— QUOTED PASSAGE —

——————

To improve our understanding of causal engagement, we will provide a philosophical analysis of the psychological processes that underlie this way of dealing with the world and elucidate why we perceive some things to be causes but not others. Understanding this aspect of our lives, we will argue, requires an affordance-based account, where affordances are the possibilities for action provided to us by the environment (Chemero, 2009; J. Gibson, 1979; Kolvoort & Rietveld, 2022; Rietveld & Kiverstein, 2014).
In providing such an affordance-based account, we extend the scope of embodied cognitive science to a core facet of so-called “higher” cognition. Our account is part of the larger literature using the framework of embodied and situated cognition. Embodied and situated approaches to cognition are starting to be applied to more and more facets of cognition. Initially, these accounts focused on what has been called “lower” cognition, such as perception or mechanical action routines. More recently, however, much work has been done to extend the scope of embodied and situated accounts to so-called “higher” cognition. Embodied accounts have made headway in understanding imagination (Gallagher, 2017; van Dijk & Rietveld, 2020), mathematical cognition (e.g., Abrahamson et al., 2020; Zahidi & Myin, 2016), anticipation (e.g., Jurgens & Kirchhoff, 2019; Stepp & Turvey, 2015; van Dijk & Rietveld, 2021a), change-ability (Rietveld, 2022), language (Atkinson, 2010; Kiverstein & Rietveld, 2021; Van Den Herik, 2018; van Dijk & Rietveld, 2021b), and more. These works generate doubt about the veracity and productivity of the higher-lower cognition dichotomy and help make sense of the mind using a unified approach. We continue this trend here by providing an embodied and situated account of a core component of “higher” cognition.

——————

— AIM OF THE EXERCISE —
Write a continuation of the passage on an affordance-based account of causal engagement, picking up after its final sentence.

— DATA —
——————

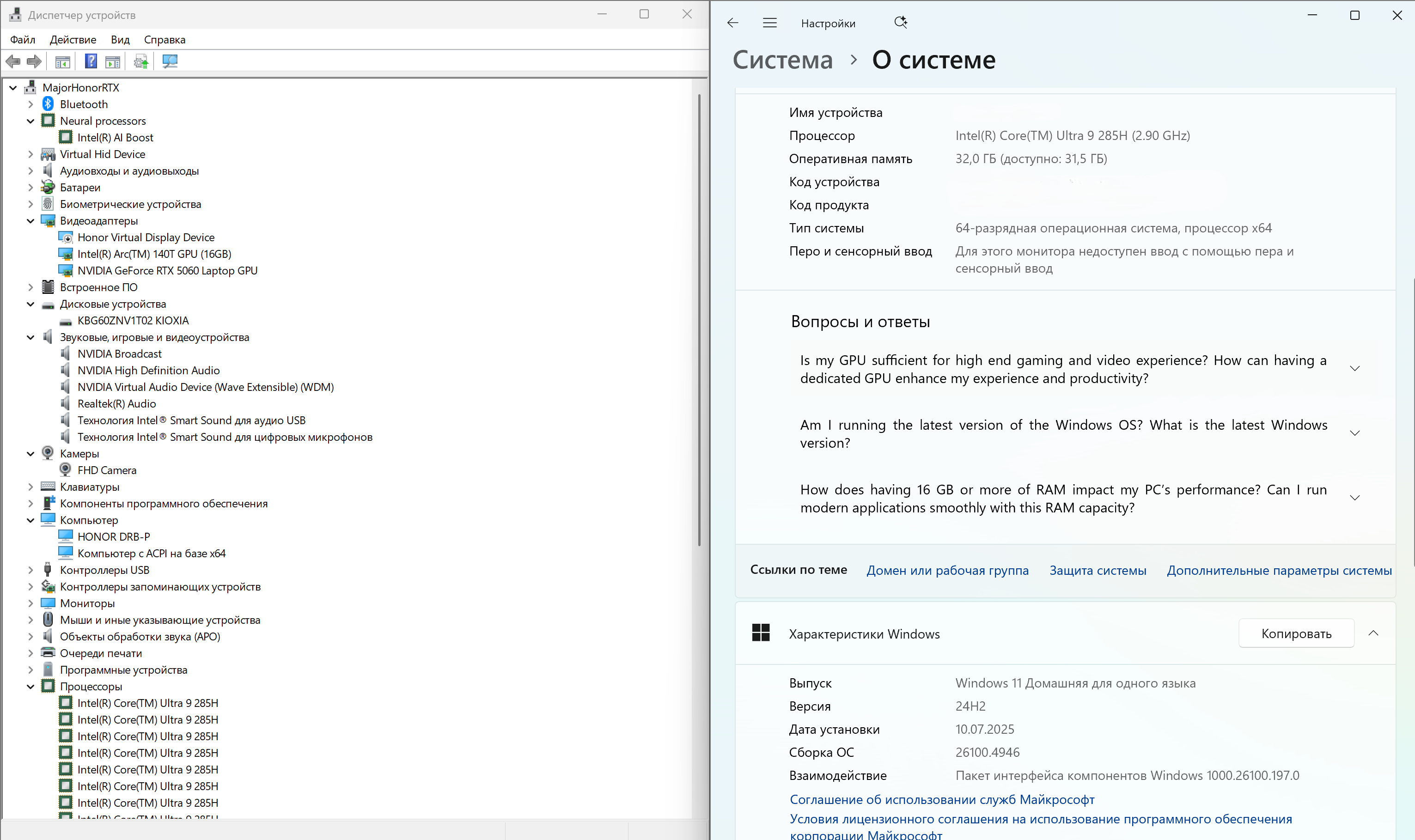The image size is (1415, 840).
Task: Click Show/Hide console tree icon
Action: [x=63, y=61]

——————

— FINAL RESULT —
This paper is organized as follows. In section 2, we will introduce the causal selection problem and existing perspectives on causal cognition, both of these will illustrate the need for an embodied and situated account of how we engage with causality. Next, in section 3, we will introduce concepts from the Ecological-Enactive (E-E) framework that we will use to build our account. In section 4, we will introduce interventionism as a natural starting point of an embodied account of causal cognition. Then, in sections 5 to 7, we construct our account of causal engagement in three parts: Section 5 focuses on how agents
2. Causality in Philosophy, Psychology, and Life
To set the stage before developing our own account, it is important to have a preliminary discussion of some of the relevant literature on causality. To restrict the scope of our account, we first discuss the distinction of “actual” and “general” causation. Next, we introduce the causal selection problem and discuss an important account of it that indicates how we can me make progress on it. Lastly, we discuss prominent theories of causal cognition in the psychological literature and empirical findings that point towards the need for further theoretical development.
2.1 “Actual” Causation Encountered in the Environment
The literature on causality commonly distinguishes two forms: actual and general causality.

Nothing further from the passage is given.